Europas Jugend mischt sich ein

Stadtjugendring startet EU-Projekt zur Mitwirkung Jugendlicher in der Kommunalpolitik.

Mit einem Workshop hat der Stadtjugendring ein Projekt zu Mitwirkung Jugendlicher an kommunalen Entscheidungsprozessen in der EU gestartet. Eingeladen waren Jugendliche aus den Partnerstädten Straßburg und Lodz. Der Bedarf ist vor allem bei den EU-Neumitgliedern groß, wie die polnischen Teilnehmer berichteten. 

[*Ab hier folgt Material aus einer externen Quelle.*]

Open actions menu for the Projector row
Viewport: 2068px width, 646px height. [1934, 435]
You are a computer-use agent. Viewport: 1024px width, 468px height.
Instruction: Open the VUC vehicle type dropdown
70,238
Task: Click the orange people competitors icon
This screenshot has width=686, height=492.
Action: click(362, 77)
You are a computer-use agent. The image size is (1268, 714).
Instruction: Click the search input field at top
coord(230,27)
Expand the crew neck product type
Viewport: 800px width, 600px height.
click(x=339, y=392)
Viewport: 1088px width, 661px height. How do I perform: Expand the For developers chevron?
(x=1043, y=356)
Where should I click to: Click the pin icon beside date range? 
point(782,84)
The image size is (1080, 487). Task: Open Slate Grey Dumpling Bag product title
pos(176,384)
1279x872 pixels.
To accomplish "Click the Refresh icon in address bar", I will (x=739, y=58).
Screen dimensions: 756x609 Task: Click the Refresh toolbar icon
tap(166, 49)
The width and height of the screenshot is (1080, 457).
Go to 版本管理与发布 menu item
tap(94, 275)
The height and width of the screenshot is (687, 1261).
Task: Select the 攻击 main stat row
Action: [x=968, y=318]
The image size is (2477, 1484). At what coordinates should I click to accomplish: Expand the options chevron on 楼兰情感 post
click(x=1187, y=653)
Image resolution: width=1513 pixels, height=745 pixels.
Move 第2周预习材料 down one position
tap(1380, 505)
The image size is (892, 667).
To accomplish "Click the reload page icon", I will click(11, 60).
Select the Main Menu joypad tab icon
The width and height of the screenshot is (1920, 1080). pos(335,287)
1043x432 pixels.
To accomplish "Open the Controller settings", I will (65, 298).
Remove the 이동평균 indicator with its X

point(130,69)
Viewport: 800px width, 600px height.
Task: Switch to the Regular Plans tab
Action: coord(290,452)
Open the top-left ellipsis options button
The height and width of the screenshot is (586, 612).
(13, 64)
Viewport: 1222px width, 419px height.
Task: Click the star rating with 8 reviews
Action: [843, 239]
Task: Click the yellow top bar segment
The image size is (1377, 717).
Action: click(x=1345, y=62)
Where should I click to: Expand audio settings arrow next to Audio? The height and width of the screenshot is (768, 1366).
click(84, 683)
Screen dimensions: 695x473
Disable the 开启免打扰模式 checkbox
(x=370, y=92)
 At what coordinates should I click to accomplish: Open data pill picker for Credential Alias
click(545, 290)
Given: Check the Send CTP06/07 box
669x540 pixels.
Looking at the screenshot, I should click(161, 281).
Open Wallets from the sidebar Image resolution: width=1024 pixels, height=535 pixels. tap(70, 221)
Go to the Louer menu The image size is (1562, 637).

Die politische Beteiligung Jugendlicher auf kommunaler Ebene zu verbessern, ist eines der Ziele, das sich die Europäische Union auf die Fahne geschrieben hat. Konkret umgesetzt werden solche Politikziele zumeist in der Förderung entsprechender Projekte. Eines davon ist das Projekt Participation Now, das der Stuttgarter Stadtjugendring entwickelt hat und dessen erste Stufe am Wochenende durchgeführt wurde. Je zwei Jugendliche aus der Landeshauptstadt sowie deren Partnerstädten Lodz und Straßburg waren zusammengekommen, um eine Konferenz thematisch vorzubereiten, die im September in der Elsassmetropole stattfinden wird. Bei diesem Jugendhearing sollen die Ergebnisse auch direkt in die Politik eingespeist, genauer: den Entscheidungsträgern im Europäischen Parlament vorgestellt werden. Zuletzt wird es im Sommer 2009 eine Ergebniskonferenz im polnischen Lodz geben, um die erzielten Fortschritte zu protokollieren und weitere Ziele zu definieren. 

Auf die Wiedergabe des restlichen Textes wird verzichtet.